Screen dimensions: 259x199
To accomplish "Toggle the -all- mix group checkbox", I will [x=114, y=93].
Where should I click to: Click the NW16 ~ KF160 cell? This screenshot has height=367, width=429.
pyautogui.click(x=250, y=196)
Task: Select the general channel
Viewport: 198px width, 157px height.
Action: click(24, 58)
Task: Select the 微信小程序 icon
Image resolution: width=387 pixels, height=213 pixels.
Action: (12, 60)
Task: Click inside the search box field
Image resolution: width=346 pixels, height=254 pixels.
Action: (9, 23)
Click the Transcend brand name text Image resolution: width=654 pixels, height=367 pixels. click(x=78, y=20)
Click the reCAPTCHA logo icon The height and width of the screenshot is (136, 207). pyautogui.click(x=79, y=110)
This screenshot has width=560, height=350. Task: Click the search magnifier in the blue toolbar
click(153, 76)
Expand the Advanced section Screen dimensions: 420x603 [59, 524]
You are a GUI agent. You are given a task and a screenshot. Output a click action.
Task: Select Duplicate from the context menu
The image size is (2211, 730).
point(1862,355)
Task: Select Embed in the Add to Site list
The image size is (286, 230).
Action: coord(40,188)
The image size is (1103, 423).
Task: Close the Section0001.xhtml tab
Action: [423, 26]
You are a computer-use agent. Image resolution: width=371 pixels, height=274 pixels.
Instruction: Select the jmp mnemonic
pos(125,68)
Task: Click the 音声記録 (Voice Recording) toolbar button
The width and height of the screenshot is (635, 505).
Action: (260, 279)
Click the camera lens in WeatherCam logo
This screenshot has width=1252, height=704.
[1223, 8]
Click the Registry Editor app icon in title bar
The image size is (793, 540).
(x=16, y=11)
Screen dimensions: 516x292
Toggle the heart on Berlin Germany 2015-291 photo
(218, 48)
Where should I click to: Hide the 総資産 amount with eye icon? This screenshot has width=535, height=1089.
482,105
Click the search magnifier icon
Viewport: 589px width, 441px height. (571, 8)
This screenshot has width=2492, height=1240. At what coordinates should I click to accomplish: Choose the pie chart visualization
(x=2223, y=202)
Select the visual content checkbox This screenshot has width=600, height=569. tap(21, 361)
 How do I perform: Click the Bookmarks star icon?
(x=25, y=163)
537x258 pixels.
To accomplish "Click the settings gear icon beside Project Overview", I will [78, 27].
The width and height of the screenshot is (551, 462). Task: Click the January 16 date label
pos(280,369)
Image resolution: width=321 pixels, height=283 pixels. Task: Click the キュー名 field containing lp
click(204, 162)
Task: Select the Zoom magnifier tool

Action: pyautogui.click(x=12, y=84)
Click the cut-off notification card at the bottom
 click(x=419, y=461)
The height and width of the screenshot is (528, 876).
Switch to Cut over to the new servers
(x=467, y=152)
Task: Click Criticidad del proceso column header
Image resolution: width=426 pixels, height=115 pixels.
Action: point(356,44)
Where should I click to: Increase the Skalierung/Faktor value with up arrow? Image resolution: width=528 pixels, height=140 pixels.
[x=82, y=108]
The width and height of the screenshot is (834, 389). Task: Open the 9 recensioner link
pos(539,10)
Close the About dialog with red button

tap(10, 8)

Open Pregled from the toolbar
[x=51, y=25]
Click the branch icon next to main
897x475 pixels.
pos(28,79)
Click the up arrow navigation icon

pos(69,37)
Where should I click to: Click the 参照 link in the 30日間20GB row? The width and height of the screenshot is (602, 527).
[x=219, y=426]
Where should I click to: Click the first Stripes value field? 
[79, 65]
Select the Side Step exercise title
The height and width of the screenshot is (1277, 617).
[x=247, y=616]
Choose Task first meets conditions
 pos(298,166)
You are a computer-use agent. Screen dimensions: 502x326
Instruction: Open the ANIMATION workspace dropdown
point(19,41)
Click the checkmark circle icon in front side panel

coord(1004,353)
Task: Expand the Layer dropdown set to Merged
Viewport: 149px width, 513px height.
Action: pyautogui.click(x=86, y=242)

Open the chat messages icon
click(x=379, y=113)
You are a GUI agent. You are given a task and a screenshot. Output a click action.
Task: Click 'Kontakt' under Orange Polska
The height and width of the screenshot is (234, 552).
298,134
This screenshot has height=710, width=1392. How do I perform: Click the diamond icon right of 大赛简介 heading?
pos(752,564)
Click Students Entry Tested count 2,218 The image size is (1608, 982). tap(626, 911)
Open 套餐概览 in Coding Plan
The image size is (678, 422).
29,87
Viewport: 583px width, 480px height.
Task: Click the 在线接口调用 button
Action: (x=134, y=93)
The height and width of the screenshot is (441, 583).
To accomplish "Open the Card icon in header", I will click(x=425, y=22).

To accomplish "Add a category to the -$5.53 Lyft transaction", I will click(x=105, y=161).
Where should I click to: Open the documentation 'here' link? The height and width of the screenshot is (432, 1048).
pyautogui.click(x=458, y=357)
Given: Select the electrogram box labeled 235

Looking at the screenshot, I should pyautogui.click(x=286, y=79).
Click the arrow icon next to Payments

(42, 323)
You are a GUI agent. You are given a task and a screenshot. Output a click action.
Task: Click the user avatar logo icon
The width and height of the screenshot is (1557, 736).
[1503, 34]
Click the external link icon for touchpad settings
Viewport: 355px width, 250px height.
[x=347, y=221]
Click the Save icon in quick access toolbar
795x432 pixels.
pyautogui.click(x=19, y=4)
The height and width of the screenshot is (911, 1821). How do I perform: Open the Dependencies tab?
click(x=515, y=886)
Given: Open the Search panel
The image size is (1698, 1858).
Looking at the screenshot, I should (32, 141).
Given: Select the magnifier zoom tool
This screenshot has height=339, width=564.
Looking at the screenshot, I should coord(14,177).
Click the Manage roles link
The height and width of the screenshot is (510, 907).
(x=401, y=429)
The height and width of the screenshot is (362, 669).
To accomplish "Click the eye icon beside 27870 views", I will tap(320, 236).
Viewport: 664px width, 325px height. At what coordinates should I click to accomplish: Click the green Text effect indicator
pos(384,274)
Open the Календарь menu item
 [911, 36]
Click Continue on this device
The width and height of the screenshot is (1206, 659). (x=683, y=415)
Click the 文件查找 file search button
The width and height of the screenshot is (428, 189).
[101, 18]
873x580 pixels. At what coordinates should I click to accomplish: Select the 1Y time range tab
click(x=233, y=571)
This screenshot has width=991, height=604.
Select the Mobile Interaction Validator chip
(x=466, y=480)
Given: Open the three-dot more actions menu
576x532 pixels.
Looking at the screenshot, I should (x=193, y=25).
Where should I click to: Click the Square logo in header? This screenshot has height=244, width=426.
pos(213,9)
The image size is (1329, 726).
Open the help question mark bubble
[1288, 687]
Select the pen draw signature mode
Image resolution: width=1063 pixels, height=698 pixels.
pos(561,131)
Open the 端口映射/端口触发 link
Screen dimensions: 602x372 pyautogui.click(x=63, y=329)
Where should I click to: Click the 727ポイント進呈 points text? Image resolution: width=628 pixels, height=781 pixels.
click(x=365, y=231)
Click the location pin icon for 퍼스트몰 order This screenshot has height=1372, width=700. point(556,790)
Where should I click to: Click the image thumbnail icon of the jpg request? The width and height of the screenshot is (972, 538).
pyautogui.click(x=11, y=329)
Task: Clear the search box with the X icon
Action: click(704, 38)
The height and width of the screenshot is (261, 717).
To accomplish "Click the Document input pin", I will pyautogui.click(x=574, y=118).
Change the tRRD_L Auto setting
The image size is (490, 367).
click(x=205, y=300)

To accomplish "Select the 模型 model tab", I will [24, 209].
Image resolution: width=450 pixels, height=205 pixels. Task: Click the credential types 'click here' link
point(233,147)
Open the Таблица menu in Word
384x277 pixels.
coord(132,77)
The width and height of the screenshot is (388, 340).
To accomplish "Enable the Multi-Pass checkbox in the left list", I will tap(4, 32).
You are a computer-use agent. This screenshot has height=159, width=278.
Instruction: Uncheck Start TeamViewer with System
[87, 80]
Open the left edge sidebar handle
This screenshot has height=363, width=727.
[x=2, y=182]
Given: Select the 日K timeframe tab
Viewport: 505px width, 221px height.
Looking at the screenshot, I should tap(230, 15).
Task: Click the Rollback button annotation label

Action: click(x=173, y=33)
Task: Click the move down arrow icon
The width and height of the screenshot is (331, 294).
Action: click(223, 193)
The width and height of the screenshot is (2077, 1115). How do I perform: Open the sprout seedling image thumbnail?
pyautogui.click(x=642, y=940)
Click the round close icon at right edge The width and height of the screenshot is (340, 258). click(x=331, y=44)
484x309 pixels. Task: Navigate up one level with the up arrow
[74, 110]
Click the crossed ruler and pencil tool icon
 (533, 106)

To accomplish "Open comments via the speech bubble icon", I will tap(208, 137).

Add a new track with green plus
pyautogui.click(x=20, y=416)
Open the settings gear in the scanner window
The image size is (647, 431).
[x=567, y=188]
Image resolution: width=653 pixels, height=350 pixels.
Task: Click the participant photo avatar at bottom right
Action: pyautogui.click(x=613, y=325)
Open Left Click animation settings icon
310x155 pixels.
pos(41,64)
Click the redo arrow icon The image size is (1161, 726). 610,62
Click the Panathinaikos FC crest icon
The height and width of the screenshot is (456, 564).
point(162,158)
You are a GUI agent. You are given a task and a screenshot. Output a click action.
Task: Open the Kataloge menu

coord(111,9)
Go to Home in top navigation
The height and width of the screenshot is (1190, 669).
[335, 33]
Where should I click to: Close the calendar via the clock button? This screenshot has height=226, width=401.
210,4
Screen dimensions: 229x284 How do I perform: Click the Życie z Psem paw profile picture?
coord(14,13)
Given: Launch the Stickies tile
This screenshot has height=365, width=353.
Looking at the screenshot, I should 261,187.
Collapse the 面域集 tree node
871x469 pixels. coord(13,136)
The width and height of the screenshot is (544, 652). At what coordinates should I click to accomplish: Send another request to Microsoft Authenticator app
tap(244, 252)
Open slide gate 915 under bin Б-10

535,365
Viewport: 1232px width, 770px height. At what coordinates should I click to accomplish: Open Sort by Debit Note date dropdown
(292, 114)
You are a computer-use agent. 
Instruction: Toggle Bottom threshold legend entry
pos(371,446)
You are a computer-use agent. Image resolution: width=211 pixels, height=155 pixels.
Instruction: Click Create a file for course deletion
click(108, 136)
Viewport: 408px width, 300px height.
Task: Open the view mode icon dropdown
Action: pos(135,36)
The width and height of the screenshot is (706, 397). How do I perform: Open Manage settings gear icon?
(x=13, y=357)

########

#### EXERCISE DESCRIPTION
Please change "Stripes" to "Columns" in the data lines beginning at the one that has "Where should I click to: Click the first" and stopping after the one that has "pos(298,166)". Return only those lines, with everything else left the same.

#### WRITTEN SOLUTION
Where should I click to: Click the first Columns value field? 
[79, 65]
Select the Side Step exercise title
The height and width of the screenshot is (1277, 617).
[x=247, y=616]
Choose Task first meets conditions
 pos(298,166)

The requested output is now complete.